### Leestekst
▼
Prejudiciële vragen:

1. Dienen de bepalingen van de btw-richtlijn en, in samenhang daarmee, het fundamentele beginsel van eerbiediging van de rechten van de verdediging en artikel 47 van het Handvest van de grondrechten van de Europese Unie aldus te worden uitgelegd dat zij zich verzetten tegen een nationale regeling en de daarop gebaseerde nationale praktijk volgens welke de belastingdienst bij de controle van belastingplichtigen die partij zijn bij een rechtsbetrekking (een overeenkomst of een andere transactie)  waarop de belastingverplichting betrekking heeft, de bevindingen die hij in het kader van de controle van één van die partijen (in casu de opsteller van de factuur) heeft gedaan en die impliceren dat de rechtsbetrekking moet worden geherkwalificeerd, ambtshalve in aanmerking moet nemen bij de controle van een andere partij bij de rechtsbetrekking (in casu de ontvanger van de factuur), terwijl die andere partij in de eerste controleprocedure in het geheel niet beschikte over rechten, met name de rechten die verbonden zijn aan de hoedanigheid van partij bij die procedure?
▲
Bij de controle van welke partij heeft de belastingdienst volgens de leestekst de bevindingen gedaan?

### Getoonde gegevens
▼
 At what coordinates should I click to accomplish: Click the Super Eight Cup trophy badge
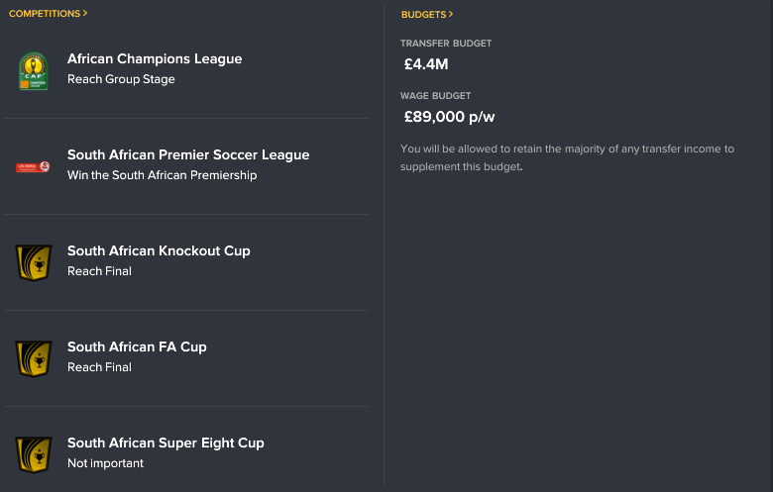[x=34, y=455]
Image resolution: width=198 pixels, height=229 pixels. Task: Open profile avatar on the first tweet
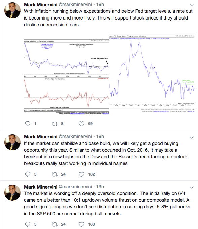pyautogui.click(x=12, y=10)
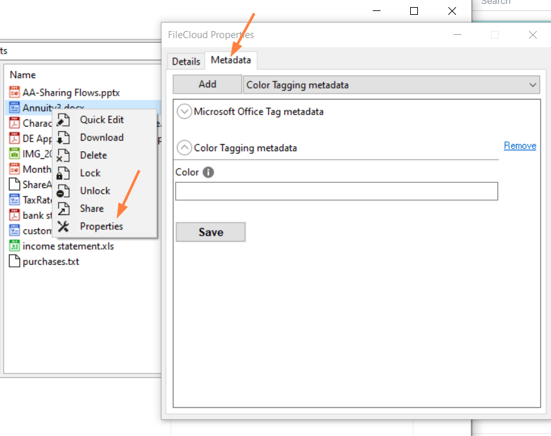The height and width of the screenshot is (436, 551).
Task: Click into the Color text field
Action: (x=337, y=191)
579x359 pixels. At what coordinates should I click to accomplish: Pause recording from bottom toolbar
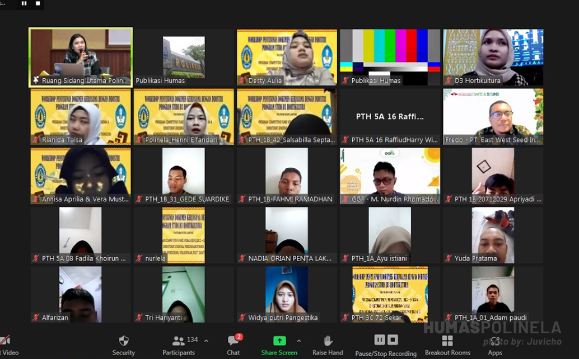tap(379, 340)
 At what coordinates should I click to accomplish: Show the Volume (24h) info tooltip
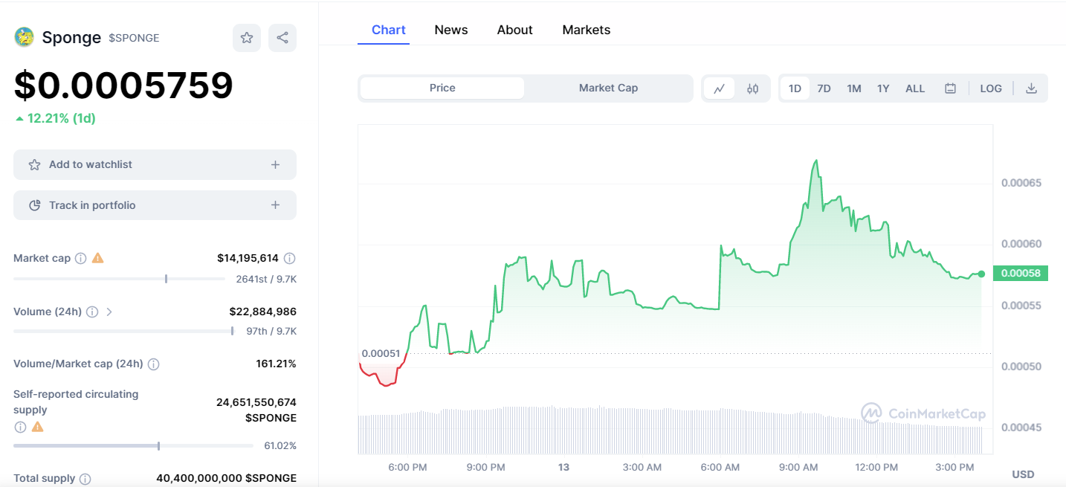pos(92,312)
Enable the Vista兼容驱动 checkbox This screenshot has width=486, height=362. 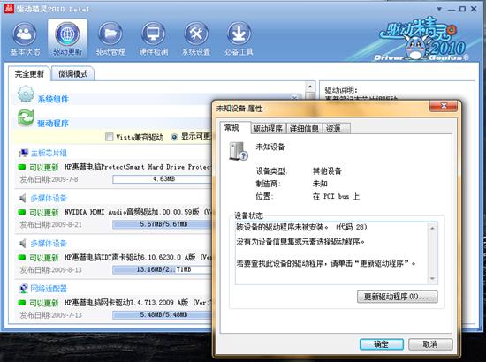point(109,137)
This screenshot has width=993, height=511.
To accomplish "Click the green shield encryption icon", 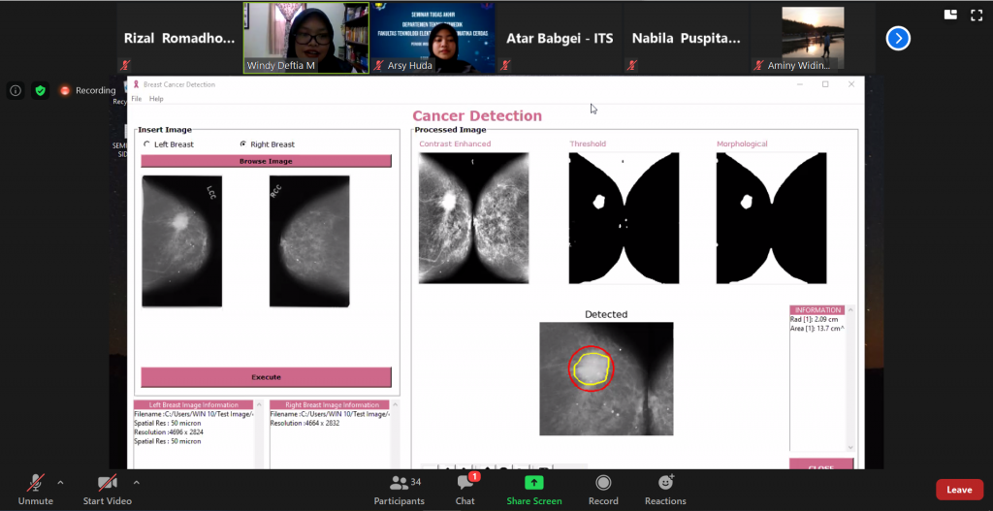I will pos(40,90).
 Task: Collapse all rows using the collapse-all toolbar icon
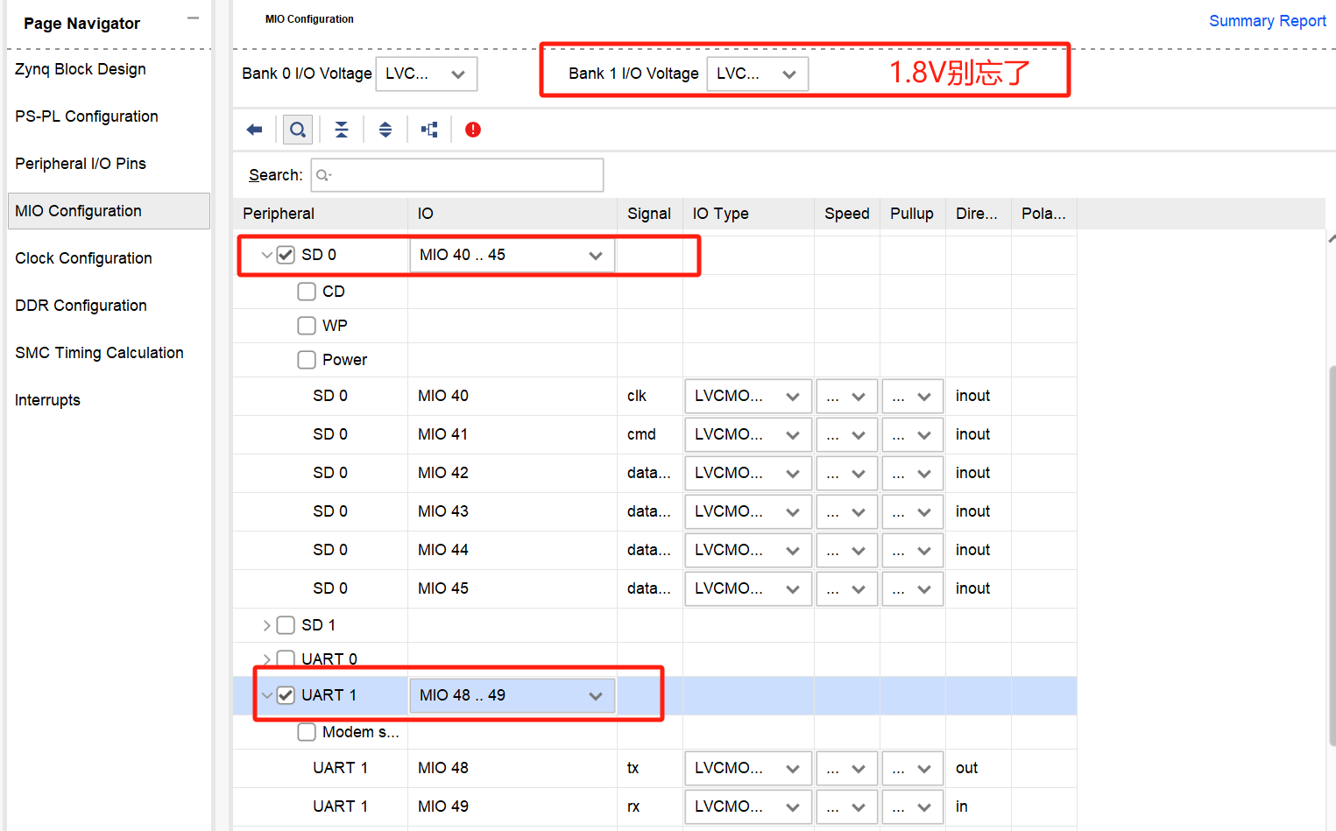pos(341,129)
▲
### Resultaat oefening
Bij de controle van de opsteller van de factuur.